Now think about it from this perspective – as sales professionals, it’s our JOB to sell these solutions, day in and day out, to a wide range of customers, each with a very different set of circumstances. There isn’t much we haven’t seen go right and go wrong.
All of those lessons learned are incredibly valuable, and can be used to coach the customer on how the sale should proceed. Help them avoid mistakes, prepare for obstacles or objections, and make their purchase experience smooth and easy. We call this Commercial Coaching.
We first uncovered that the best reps out there are coaching their customers through the sale in our latest work on the New High Performer Playbook. Star reps are not out there indiscriminately talking to anyone, they’re very purposefully seeking out Mobilizers to help them build the case for change and build consensus. But once stars find a Mobilizer, they don’t just hand over the reins and walk away – they very actively coach the Mobilizer through the consensus building process.
If you haven’t seen the Mobilizer and Commercial Coaching work yet, you’ll want to start there.
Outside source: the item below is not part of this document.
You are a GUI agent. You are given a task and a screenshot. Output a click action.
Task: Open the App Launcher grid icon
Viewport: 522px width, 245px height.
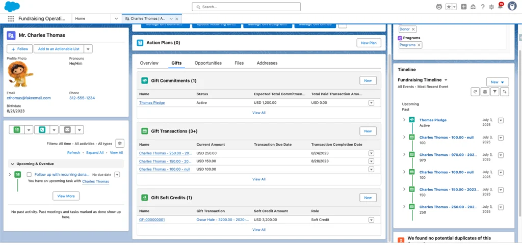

But if you are ready to start building your own versions of the tools, then this blog post is for you.
These are some lessons we’ve learned from members across the last several months as they’ve taken these ideas and tools and adapted them to their world.
Lesson 1: Half the battle is building a Commercial Coaching mindset. You have to sell reps on the need to be commercial coaches, and don’t overlook how much of a change this is for most reps. Show them why the mentality that “the customer knows best” is a dangerous mentality. Unfortunately, that mentality incorrectly assumes the customer knows who all the key players are in their business relative to this solution, why they might object to the solution, how to overcome those obstacles and gain consensus, and how to do all of that with some political savvy. Teach reps that it’s ok to be a little more prescriptive. We’re not asking you to outright tell the customer what to do (that WOULD be bad), but to make suggestions and collaborate with the customer to come up with next steps.
Lesson 2: Build collaborative tools to help reps have constructive conversations with customers. The hardest part about having a conversation you’re not comfortable having often times is just how to bring it up. The first half of that battle is asking leading questions. The Commercial Coaching Toolkit lists out self-discovery and collaborative questions to prompt your Mobilizer for a response. But if that’s not enough, offload that burden a bit by building tools that reps can use at different stages in the customer’s buying process.
One of our favorites comes from Business Objects, and it’s called the “Sequence of Events.” Sit down WITH your Mobilizer, and together map out all the potential next steps. Or better yet, have a pre-populated one (with common pitfalls already embedded) and let the Mobilizer customize it.
That way, when the Mobilizer asks “why would that step be in there?” the rep can respond by teaching the Mobilizer the danger of not including that step and coaching them through how to avoid it.
ADP builds on that concept by building tools to coach customers at every step in their buying process – starting from the initial sales call with one Mobilizer all the way through organizational consensus and implementation of a solution.
Lesson #3: Celebrate your failures. The best way to build a tool like the Sequence of Events is to ask your reps about the worst deal that ever fell apart or got derailed. Those are all stories to build into pitfalls and embed into your Commercial Coaching Roadmap.
To illustrate this, I’ll share the story we like to tell of an enterprise software company who, after a few months of pursing a deal, got the go-ahead from the Customer’s CEO…but then found out a week later that not even the CEO had the authority to make purchases like this. Purchases of this size had to go to the board of directors for approval. Now, the good news is that story had a happy ending because they won the deal. But they had to wait TWO AND A HALF MONTHS for the board to reconvene. That’s a great potential next step to go into your sequence of events – consult the board!
If you can find potential obstacles from past deals, you can better anticipate ways to coach your customer through the difficult world of consensus building.